Untuk pembayarannya, PPh final disetor sendiri paling lambat 15 bulan


berikutnya setelah Masa Pajak berakhir menggunakan SSP atau sarana
administrasi lain yang dipersamakan dengan SSP. Berikut adalah ilustrasi
pengenaan PP 23 :
a. PT XYZ merupakan perusahaan yang bergerak dibidang manufaktur, pada
tahun 2019 mendapatkan penghasilan atas penjualan kendaraan bermotor
yang menurut tujuan semula tidak untuk diperjualbelikan dan sebelumnya
digunakan untuk kegiatan operasional perusahaan. Maka, atas penghasilan
tersebut tidak dikenakan PPh Final berdasarkan PP 23 Tahun 2018 karena bagi
perusahaan, penghasilan tersebut bukan berasal dari usaha
b. Tuan X pegawai yang menerima dan memperoleh penghasilan dari usaha
dengan peredaran bruto kurang dari 4.8 M, maka atas penghasilan tersebut
dikenakan PP 23
c. Tuan O memiliki usaha toko kelontong yang terdaftar pada tanggal 3 Agustus
2019. Bersamaan dengan pendaftaran NPWP, Tuan O mengajukan
pemberitahuan bahwa usahanya memilih untuk dikenakan PPh berdasarkan
ketentuan umum, sehingga pada tahun pajak 2019 dan seterusnya Tuan O
melakukan penghitungan, penyetoran dan pelaporan PPh berdasarkan
ketentuan umum PPh
d. Tuan C memiliki usaha yang terdaftar sejak 8 Oktober 2017, telah melakukan
penghitungan, penyetoran dan pelaporan usaha berdasarkan PP 46 tahun
2013. Sejak berlakunya PP 23 dan penghapusan PP 46 sejak Juli 2018, Tuan
C melakukan perhitungan, penyetoran dan pelaporan usahanya menggunakan
PP 23 Tahun 2018. Pada bulan November 2019, Tuan C menyampaikan surat
pemberitahuan kepada KPP untuk dikenakan PPh berdasarkan ketentuan
umum Pajak Penghasilan.

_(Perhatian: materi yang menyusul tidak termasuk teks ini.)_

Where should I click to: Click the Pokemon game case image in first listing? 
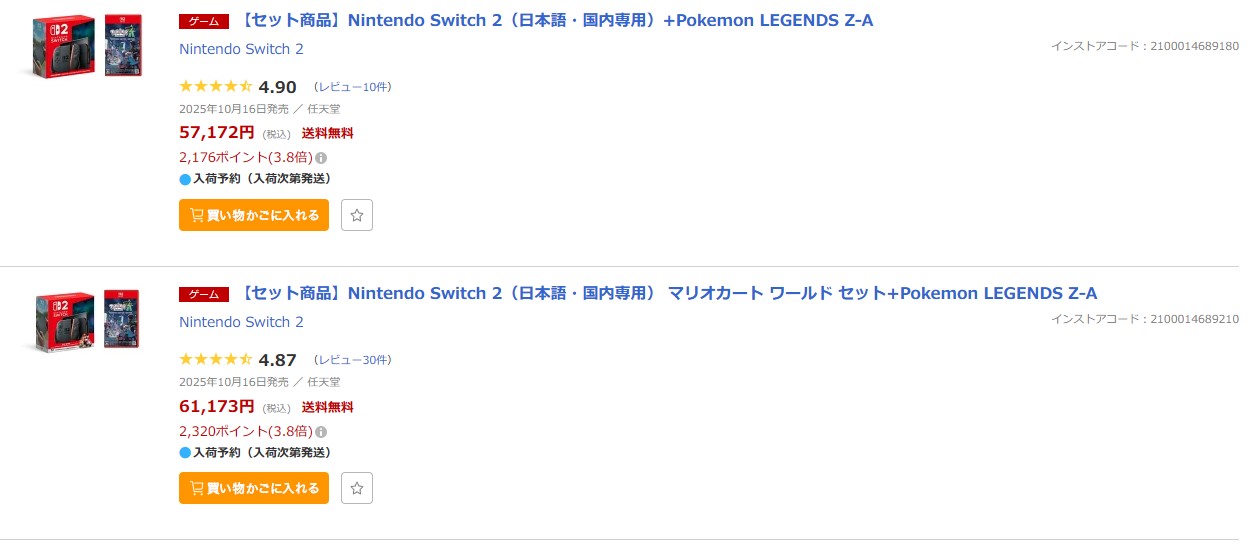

Sampai dengan akhir tahun pajak 2019, tuan C tetap
menggunakan PP 23 sebagai dasar perhitungan pajaknya dan akan dikenakan
PPh dengan tarif umum mulai tahun pajak 2020 dan selanjutnya.

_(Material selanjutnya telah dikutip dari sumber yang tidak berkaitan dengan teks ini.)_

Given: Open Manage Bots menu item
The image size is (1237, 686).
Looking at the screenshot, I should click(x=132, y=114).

4. Norma Penghitungan Penghasilan Neto
Penggunaan NPPN diatur dalam Pasal 14 UU Pajak Penghasilan dan lebih
lanjut diatur pada PER-17/PJ/2015. Dengan NPPN, wajib pajak tidak menghitung
penghasilan neto dengan mengurangi biaya-biaya seperti wajib pajak yang
melakukan pembukuan. Untuk itu, dalam rangka kemudahan bagi wajib pajak,
wajib pajak hanya perlu mengalikan peredaran bruto satu tahun dengan norma
penghitungan penghasilan netto. NPPN dalam modul ini hanya dibahas sekilas
sebagai tambahan pembaca, karena modul ini berfokus pada pembukuan yang
dilakukan oleh wajib pajak dengan omzet diatas 4.8 M per tahun.

C. LATIHAN SOAL
Buatlah point of view menurut saudara mengenai konsep dasar Akuntansi Komersial
dan Akuntansi Fiskal. Pendapat saudara tidak boleh lebih dari 2 kalimat.